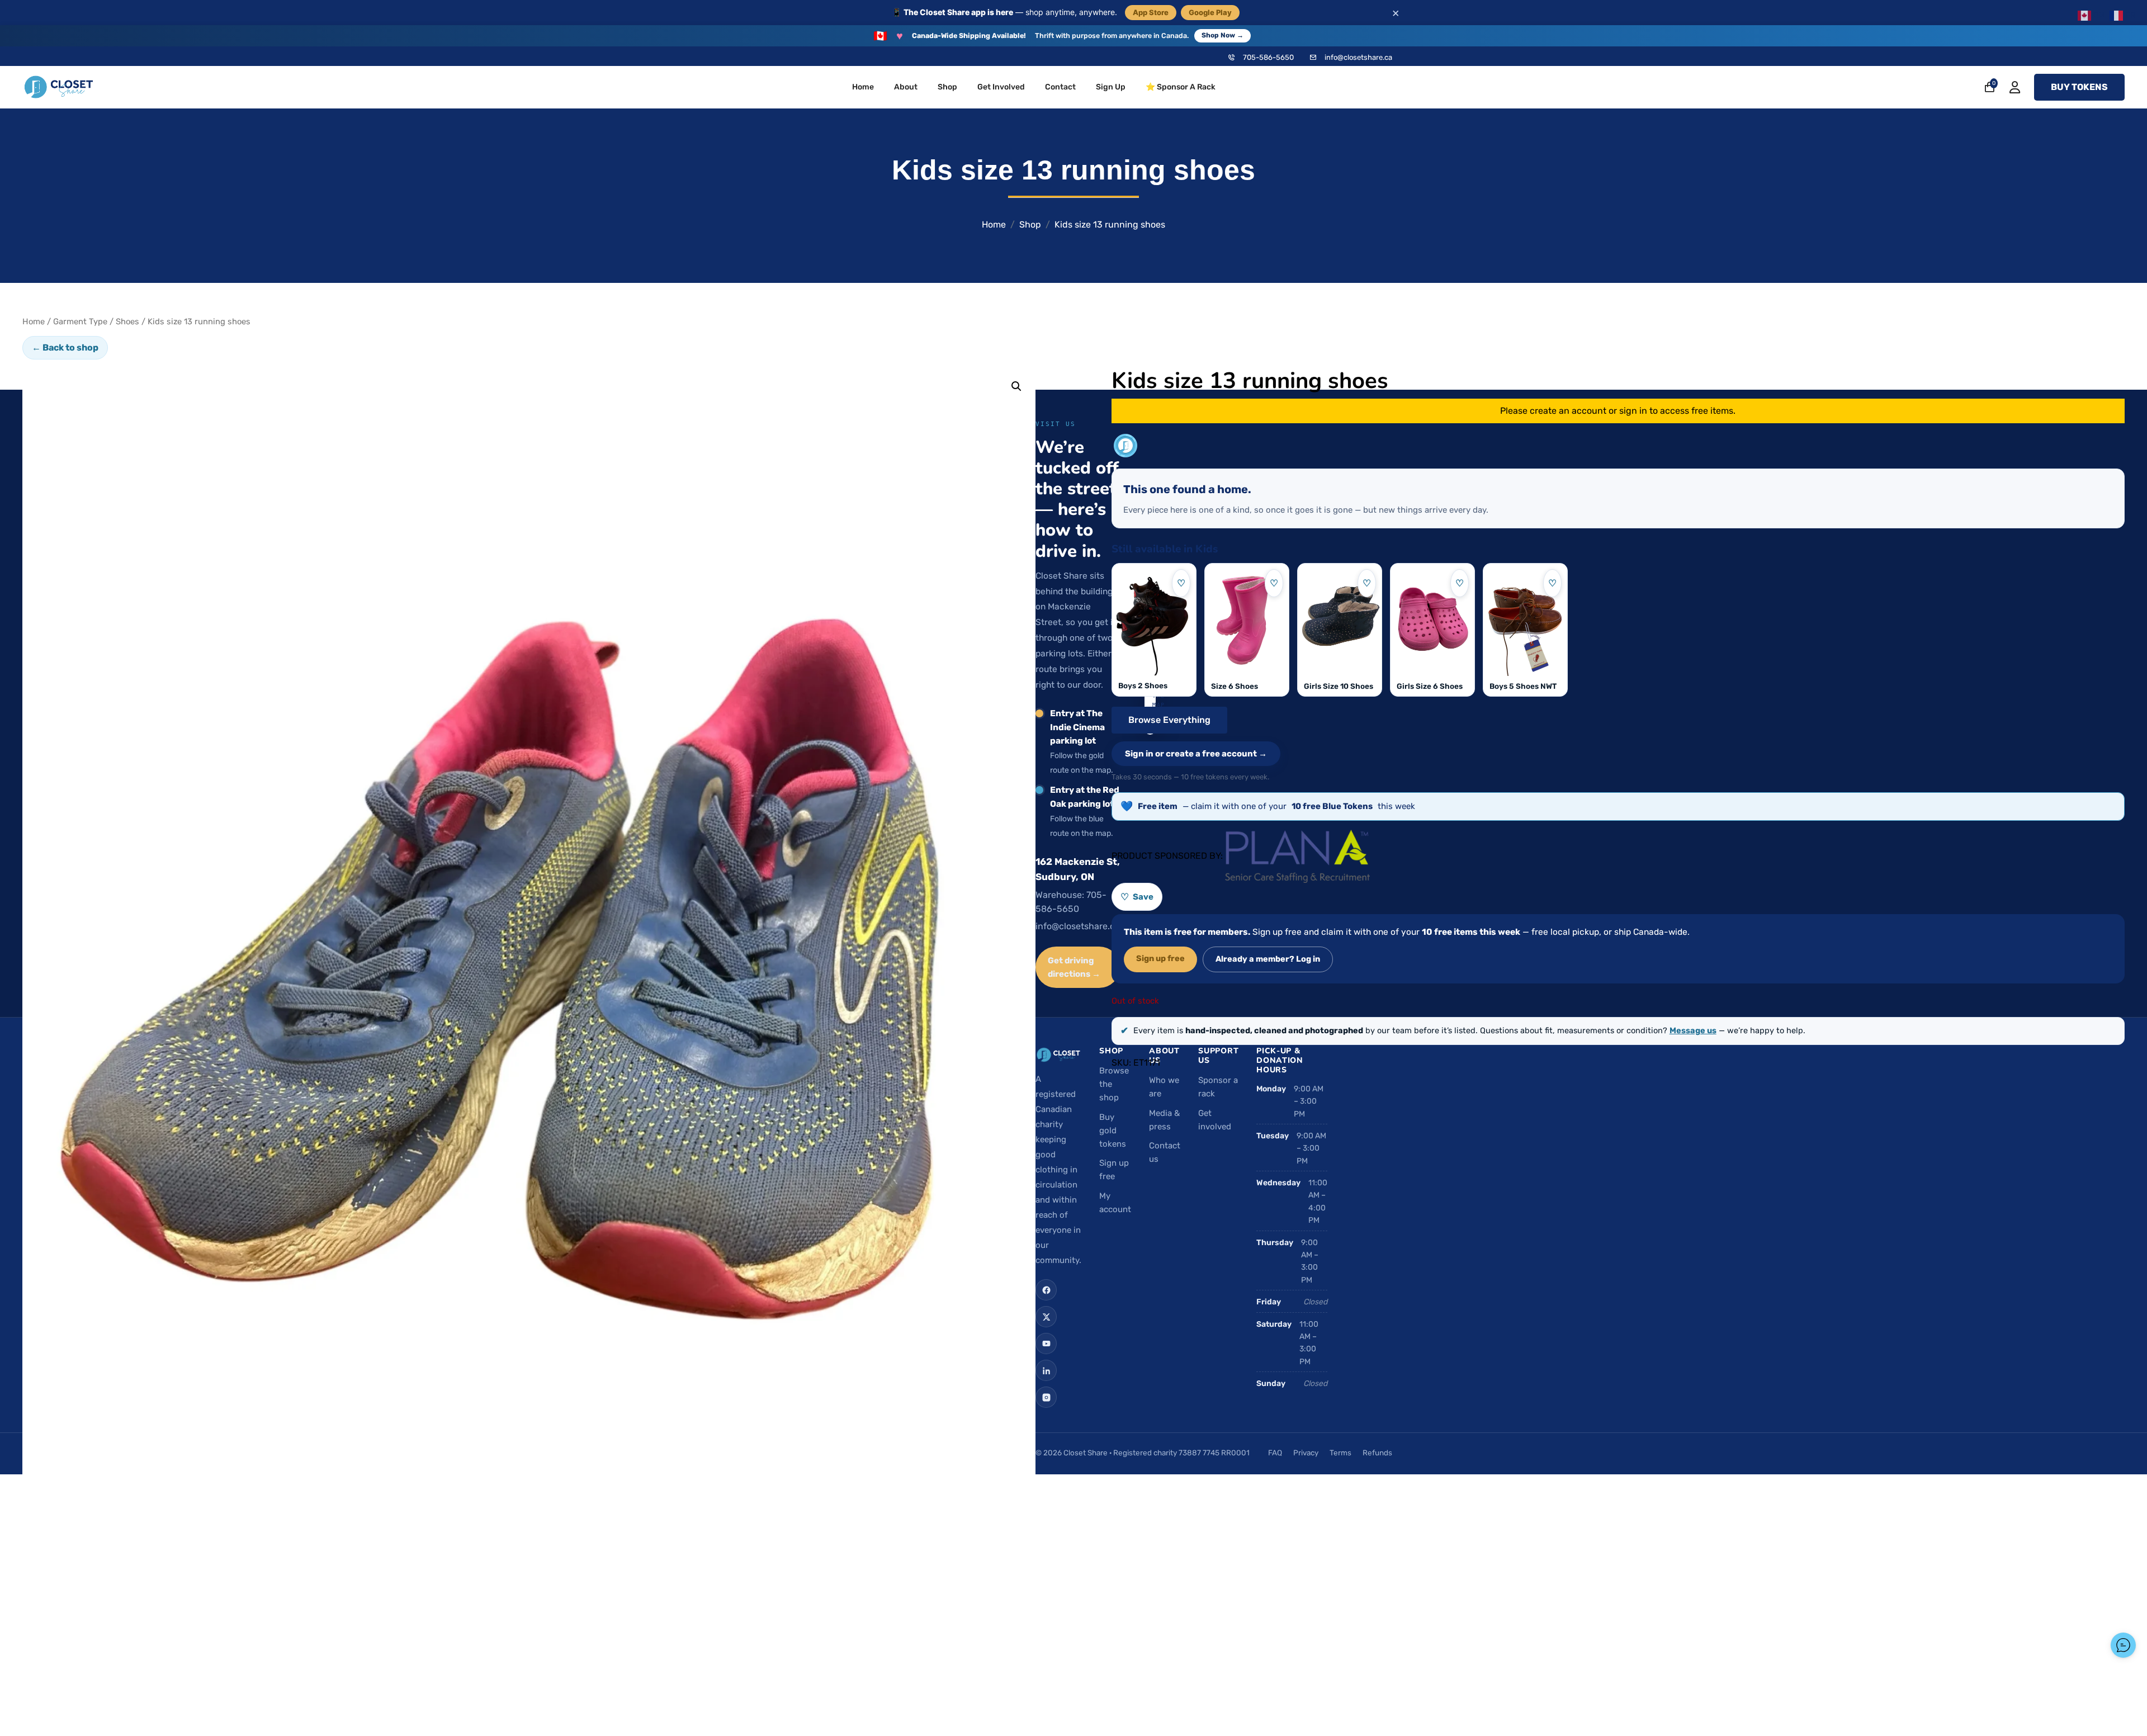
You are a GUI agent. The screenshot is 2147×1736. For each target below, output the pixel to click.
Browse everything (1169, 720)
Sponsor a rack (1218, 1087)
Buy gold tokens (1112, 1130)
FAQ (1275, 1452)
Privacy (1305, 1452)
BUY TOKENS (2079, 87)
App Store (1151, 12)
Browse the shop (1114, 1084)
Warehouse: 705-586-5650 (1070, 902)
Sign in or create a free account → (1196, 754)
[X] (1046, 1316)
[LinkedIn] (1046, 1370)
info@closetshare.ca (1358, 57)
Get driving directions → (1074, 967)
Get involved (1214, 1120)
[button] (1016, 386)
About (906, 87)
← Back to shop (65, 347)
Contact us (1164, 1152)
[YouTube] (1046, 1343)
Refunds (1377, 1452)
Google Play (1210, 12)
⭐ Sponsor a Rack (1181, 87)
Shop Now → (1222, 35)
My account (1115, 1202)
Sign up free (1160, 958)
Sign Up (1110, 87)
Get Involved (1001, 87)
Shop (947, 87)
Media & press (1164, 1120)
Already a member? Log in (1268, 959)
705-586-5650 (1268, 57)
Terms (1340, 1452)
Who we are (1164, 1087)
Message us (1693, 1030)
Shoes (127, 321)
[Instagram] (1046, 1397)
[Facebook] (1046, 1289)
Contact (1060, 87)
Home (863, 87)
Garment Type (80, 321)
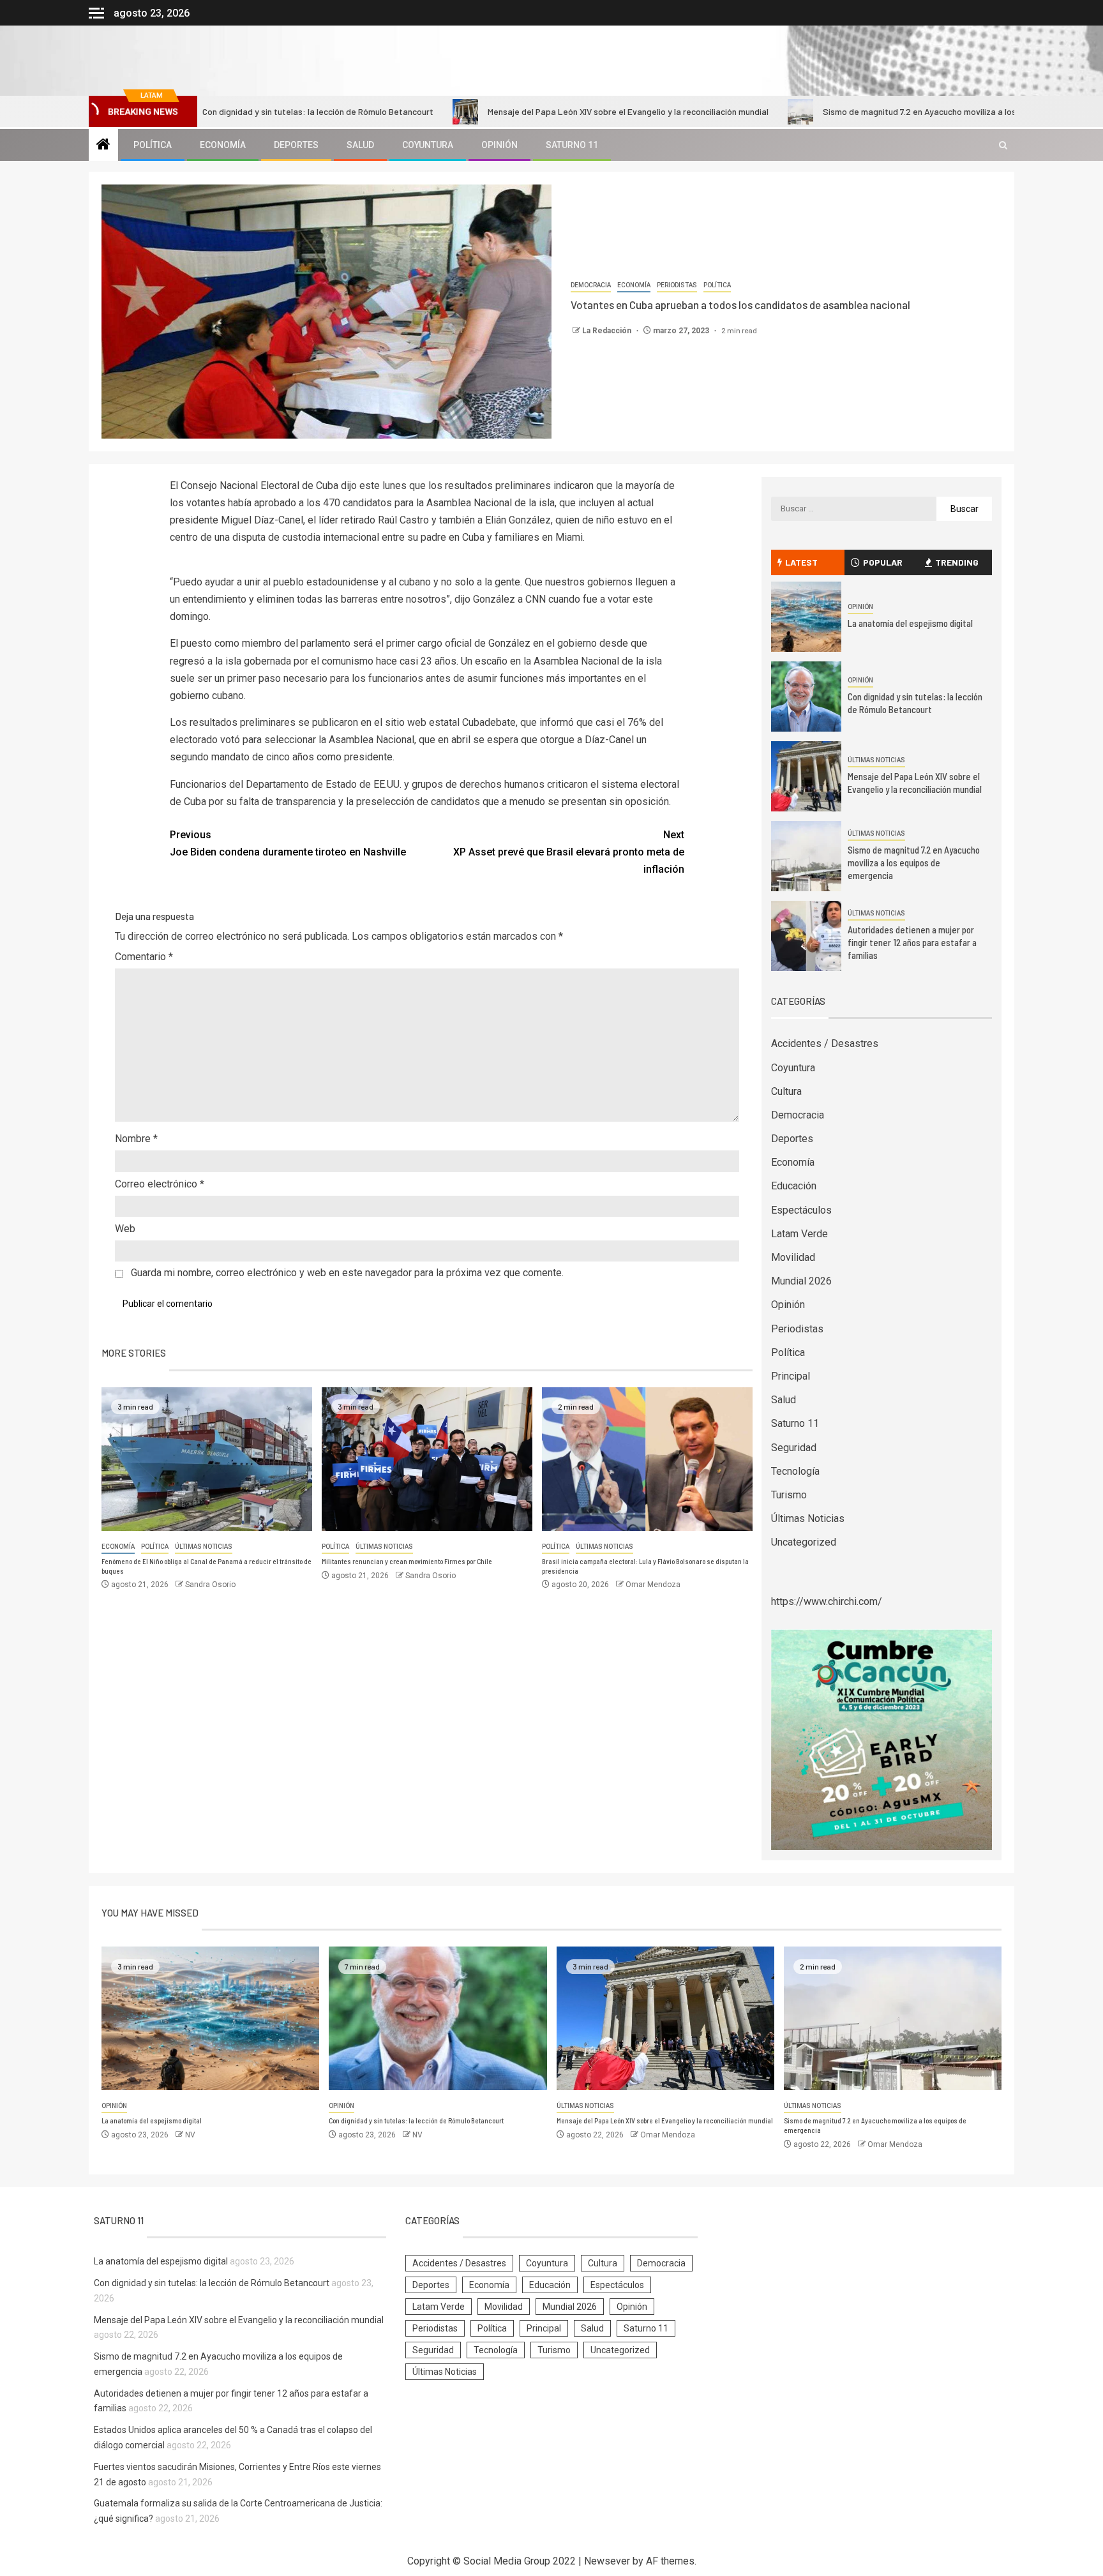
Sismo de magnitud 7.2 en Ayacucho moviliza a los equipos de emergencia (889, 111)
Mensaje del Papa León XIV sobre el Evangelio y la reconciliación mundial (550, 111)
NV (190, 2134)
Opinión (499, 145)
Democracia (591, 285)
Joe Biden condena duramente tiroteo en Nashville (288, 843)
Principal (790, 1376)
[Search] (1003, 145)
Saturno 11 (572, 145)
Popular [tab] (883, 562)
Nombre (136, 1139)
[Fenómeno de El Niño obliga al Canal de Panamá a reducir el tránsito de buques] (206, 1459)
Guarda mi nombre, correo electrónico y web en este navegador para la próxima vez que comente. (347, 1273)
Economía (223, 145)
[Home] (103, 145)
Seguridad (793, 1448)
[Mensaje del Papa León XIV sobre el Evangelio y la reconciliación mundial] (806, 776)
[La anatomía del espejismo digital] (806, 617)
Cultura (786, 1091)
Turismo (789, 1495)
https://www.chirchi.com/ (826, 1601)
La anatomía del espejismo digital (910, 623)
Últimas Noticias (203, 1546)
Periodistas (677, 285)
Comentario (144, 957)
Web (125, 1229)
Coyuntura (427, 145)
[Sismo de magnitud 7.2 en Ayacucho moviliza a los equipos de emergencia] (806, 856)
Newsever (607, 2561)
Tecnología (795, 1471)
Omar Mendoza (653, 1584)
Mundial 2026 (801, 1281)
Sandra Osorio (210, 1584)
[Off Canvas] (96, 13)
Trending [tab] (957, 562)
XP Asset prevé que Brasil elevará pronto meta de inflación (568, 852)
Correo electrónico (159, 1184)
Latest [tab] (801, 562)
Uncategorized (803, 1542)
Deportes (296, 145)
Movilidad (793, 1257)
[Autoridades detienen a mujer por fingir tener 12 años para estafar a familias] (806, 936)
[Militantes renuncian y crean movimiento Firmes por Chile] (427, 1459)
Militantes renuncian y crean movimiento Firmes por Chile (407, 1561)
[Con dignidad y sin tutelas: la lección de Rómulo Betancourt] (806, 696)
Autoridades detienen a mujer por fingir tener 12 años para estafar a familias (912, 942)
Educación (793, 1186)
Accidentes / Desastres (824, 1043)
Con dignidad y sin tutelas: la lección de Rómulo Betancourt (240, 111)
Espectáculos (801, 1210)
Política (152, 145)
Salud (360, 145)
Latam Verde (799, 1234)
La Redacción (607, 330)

### Try it:
Extract, from the listing above, every line where the string "mujer" occurs.

### Response area:
[Autoridades detienen a mujer por fingir tener 12 años para estafar a familias] (806, 936)
Autoridades detienen a mujer por fingir tener 12 años para estafar a familias (912, 942)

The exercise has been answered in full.